▶ **About this task**
How many of the lines below hold the word "color"? Answer only with the number.

────────

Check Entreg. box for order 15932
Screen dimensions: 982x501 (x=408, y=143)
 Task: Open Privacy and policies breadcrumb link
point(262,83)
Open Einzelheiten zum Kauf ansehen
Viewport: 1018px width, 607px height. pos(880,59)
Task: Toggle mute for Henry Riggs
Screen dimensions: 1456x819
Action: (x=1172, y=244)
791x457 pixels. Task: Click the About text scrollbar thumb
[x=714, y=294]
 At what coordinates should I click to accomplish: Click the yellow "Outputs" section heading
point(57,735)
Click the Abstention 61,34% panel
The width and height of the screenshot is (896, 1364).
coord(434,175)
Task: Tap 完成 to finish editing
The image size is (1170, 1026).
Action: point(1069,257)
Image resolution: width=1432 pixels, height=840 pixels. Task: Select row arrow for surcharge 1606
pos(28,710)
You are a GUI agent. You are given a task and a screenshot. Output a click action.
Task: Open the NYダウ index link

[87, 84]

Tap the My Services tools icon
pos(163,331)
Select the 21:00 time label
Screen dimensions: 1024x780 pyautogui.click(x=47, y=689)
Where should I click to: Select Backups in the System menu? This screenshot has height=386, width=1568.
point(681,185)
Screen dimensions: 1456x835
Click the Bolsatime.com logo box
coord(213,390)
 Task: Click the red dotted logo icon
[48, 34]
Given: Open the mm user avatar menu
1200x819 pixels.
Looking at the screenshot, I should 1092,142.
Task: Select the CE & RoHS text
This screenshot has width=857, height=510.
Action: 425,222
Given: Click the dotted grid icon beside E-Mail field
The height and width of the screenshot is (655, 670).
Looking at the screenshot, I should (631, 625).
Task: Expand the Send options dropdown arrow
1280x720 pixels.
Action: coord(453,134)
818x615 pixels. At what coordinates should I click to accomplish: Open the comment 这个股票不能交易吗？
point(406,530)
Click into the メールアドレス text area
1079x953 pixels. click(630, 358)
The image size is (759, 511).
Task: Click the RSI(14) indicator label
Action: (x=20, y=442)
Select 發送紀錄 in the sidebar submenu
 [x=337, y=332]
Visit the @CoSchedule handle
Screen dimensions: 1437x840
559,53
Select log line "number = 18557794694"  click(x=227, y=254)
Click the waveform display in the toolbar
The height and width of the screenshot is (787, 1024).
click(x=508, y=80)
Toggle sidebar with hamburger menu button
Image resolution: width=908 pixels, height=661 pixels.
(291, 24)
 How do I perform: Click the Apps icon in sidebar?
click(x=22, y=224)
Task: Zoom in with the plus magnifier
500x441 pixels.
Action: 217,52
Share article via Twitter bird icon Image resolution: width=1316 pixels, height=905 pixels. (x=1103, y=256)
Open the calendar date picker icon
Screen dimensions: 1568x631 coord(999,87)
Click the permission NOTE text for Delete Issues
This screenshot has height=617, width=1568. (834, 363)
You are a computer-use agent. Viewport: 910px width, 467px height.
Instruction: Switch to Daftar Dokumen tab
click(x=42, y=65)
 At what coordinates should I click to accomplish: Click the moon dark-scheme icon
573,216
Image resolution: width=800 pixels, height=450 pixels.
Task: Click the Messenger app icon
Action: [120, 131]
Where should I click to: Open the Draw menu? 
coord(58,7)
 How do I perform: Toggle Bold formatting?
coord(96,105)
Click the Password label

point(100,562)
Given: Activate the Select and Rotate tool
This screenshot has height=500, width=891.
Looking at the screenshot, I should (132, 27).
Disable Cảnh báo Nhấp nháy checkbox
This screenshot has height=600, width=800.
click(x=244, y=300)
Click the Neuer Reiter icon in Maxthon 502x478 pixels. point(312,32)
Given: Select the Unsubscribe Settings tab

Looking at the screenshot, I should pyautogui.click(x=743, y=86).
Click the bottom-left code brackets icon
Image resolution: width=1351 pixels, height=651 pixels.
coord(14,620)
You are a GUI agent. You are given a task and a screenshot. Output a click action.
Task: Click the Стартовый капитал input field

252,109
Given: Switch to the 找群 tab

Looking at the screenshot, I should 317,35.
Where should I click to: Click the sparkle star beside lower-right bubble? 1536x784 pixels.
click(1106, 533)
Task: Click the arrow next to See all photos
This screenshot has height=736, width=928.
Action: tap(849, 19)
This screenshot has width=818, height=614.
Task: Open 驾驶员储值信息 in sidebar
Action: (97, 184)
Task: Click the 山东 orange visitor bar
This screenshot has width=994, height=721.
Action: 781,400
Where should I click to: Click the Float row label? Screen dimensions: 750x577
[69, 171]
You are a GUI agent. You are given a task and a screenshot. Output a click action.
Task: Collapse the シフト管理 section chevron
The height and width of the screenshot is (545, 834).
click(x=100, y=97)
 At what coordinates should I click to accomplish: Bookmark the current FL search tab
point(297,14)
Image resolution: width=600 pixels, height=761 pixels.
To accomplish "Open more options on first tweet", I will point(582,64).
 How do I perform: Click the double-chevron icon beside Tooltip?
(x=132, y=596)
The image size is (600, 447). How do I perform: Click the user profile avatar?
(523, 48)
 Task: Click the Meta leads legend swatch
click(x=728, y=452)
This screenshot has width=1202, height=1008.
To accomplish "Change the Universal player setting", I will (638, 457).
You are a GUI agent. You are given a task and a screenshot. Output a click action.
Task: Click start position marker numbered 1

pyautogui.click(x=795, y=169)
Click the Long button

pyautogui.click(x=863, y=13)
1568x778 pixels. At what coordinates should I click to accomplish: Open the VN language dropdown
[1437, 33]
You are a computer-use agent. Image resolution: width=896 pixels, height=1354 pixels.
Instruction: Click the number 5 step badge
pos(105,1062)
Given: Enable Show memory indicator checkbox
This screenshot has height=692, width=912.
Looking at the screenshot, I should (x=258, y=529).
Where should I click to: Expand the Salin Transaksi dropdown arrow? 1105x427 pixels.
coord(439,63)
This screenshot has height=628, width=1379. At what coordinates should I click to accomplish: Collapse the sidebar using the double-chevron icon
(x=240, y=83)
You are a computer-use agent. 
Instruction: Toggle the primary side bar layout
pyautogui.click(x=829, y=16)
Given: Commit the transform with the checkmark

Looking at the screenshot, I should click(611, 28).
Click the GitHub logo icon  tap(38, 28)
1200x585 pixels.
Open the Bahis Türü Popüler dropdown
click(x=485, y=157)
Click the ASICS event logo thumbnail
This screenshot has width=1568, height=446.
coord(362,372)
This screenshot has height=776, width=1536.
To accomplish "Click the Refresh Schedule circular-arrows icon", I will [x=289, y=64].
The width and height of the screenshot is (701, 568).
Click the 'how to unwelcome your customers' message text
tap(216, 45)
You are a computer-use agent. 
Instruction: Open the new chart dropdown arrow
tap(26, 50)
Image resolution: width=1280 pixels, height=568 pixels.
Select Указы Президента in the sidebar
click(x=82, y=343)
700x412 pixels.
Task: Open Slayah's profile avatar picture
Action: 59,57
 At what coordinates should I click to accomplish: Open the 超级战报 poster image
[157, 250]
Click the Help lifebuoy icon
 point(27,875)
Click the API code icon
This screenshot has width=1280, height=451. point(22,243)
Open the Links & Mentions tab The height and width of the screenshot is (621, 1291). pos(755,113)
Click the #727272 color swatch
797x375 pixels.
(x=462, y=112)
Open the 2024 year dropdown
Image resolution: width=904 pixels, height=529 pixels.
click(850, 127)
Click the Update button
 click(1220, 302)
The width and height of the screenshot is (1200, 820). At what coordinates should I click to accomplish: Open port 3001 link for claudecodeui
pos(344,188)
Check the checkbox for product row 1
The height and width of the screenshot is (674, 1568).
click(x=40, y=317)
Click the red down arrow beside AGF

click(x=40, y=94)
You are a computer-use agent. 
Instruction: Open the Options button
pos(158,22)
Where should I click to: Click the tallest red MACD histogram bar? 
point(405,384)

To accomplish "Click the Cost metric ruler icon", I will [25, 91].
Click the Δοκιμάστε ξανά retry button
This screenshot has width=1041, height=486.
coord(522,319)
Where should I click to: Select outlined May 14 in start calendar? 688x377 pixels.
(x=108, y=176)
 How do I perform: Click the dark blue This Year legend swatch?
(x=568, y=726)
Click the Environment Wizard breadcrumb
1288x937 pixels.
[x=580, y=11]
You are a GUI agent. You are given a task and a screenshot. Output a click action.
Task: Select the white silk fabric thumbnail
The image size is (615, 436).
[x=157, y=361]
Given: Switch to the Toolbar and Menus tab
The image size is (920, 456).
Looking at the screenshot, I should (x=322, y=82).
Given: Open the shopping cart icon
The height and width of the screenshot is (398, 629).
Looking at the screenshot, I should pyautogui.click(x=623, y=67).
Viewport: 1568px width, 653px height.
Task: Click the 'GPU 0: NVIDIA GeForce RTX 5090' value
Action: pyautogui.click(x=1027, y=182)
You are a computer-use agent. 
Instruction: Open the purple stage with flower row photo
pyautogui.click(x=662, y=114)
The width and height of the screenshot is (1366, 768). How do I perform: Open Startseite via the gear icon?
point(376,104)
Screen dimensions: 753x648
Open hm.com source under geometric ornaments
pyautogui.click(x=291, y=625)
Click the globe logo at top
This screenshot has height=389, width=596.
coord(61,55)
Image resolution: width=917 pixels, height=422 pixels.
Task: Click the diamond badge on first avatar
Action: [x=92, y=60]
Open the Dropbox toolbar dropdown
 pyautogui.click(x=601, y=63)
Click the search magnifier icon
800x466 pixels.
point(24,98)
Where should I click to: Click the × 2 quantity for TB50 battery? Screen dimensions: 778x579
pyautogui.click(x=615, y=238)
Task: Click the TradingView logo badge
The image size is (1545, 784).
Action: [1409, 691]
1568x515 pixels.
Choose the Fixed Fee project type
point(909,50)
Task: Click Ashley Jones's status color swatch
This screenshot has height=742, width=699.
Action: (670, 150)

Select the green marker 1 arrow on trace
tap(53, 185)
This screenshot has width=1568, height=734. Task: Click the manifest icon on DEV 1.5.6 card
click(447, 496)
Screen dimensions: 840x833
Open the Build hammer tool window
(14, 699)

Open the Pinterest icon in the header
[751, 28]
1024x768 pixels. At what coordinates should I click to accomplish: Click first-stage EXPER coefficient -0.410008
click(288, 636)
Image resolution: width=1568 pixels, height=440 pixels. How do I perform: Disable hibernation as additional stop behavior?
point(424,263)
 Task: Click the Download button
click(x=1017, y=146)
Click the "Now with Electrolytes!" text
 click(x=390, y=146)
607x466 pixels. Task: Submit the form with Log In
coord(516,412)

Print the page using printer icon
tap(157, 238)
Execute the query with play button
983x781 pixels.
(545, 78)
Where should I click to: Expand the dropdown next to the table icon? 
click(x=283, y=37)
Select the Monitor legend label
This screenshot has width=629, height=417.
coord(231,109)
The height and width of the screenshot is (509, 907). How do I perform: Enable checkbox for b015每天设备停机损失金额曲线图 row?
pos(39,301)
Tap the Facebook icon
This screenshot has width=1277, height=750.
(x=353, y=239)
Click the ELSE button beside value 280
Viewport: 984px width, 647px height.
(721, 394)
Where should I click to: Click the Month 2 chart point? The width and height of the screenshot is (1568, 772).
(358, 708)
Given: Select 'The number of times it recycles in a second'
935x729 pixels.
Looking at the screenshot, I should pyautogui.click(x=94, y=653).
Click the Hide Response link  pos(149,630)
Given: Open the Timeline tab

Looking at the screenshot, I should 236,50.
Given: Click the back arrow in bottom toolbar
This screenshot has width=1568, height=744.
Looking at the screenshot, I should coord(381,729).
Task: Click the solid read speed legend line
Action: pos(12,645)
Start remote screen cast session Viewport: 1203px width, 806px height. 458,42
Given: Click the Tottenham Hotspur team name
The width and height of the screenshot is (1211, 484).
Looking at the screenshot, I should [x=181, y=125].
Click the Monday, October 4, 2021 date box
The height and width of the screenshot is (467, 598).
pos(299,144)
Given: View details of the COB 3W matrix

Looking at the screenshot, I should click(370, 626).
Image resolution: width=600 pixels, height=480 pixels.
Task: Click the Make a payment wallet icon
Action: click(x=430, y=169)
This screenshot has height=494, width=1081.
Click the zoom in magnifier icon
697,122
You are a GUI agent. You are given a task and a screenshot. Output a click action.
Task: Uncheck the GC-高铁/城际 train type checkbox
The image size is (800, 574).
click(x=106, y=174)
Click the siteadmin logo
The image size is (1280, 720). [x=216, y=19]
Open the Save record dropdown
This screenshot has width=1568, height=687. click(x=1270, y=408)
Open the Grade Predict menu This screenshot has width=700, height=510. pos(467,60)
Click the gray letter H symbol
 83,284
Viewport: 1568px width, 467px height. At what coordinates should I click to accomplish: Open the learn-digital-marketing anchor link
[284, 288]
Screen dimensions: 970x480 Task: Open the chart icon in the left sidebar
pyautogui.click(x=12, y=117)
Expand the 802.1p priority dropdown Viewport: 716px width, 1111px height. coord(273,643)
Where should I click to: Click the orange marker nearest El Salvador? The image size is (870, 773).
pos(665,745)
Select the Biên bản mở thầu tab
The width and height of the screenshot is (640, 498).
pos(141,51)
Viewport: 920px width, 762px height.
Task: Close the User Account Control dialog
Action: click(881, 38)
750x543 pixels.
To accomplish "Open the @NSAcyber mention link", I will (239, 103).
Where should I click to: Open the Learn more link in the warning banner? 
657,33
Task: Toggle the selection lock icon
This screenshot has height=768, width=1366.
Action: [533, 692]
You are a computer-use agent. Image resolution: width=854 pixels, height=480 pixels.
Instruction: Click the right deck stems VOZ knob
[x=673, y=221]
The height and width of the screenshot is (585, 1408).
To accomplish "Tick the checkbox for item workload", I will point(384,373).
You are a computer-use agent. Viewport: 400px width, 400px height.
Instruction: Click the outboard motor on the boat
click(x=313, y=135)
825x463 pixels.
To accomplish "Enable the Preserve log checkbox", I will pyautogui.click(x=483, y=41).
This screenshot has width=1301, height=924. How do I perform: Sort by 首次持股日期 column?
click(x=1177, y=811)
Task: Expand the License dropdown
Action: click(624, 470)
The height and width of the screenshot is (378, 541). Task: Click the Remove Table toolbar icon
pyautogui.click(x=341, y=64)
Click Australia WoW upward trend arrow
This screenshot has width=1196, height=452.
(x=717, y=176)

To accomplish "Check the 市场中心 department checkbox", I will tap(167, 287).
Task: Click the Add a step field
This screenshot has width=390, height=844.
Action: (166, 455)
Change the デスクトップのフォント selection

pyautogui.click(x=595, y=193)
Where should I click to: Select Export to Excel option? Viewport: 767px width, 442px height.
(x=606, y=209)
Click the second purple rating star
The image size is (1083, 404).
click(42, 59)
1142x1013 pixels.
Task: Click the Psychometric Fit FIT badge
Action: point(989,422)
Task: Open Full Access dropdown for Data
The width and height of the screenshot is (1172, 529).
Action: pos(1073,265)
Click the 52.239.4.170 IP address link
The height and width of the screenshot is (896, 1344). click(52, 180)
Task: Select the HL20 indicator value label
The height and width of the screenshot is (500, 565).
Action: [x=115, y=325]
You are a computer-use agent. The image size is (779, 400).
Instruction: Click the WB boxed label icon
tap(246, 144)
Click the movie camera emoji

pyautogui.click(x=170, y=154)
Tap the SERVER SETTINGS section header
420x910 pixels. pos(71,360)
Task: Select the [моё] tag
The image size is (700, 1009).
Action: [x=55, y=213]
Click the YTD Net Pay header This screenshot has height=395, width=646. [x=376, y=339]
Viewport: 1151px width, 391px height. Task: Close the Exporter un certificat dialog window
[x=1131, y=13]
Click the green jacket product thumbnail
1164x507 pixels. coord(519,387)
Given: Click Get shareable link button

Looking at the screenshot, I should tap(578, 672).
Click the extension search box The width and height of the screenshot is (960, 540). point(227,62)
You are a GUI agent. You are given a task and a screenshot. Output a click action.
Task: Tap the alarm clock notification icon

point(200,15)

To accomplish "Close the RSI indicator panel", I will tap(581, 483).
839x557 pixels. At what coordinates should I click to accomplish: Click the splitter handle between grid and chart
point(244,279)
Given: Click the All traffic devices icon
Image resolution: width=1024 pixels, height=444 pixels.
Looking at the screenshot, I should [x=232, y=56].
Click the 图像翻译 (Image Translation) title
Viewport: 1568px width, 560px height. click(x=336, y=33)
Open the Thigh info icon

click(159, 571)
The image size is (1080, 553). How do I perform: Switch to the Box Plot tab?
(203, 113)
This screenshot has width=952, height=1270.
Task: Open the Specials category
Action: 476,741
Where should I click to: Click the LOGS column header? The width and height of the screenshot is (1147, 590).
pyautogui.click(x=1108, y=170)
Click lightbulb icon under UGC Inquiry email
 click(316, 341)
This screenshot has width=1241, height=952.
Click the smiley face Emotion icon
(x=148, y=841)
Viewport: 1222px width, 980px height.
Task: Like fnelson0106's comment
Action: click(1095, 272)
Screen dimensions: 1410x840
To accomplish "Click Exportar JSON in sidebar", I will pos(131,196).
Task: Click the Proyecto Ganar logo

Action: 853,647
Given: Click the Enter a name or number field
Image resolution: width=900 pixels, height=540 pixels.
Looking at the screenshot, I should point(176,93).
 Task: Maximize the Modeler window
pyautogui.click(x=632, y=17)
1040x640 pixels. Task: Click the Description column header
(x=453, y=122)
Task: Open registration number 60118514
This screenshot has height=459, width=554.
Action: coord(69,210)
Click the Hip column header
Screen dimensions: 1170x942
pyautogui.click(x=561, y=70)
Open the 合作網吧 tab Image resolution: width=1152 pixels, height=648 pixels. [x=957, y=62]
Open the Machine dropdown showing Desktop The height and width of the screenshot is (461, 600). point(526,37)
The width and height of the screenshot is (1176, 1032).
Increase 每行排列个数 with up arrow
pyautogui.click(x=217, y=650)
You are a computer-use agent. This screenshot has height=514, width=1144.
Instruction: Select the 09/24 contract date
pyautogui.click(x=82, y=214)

────────

▶ **The answer**
2